## [Aim of the exercise]
In your copy, each record should read exactly as it does below, and no pictures should be present.

Content starts

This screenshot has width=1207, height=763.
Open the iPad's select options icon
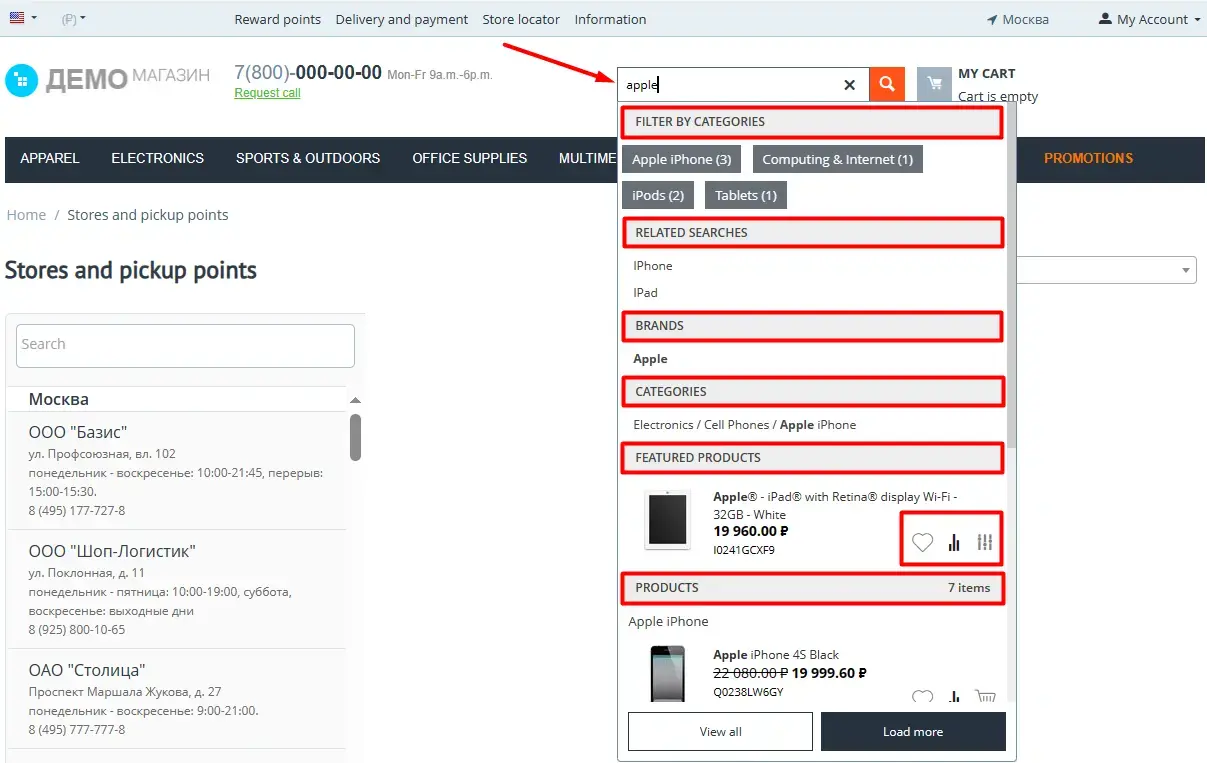[985, 543]
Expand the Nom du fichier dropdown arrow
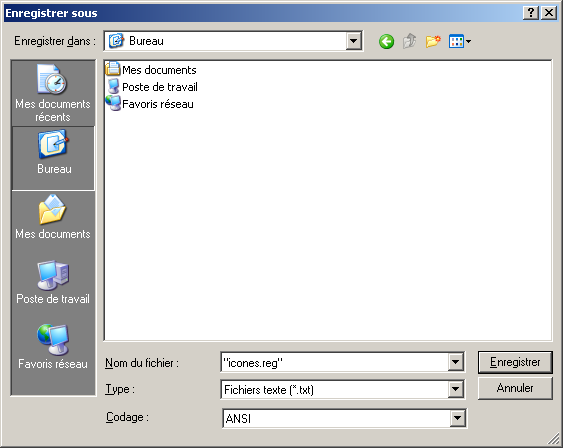 click(455, 362)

Content ends

## [Response area]
This screenshot has width=1207, height=763.
Open the iPad's select options icon
[985, 543]
Expand the Nom du fichier dropdown arrow
 click(455, 362)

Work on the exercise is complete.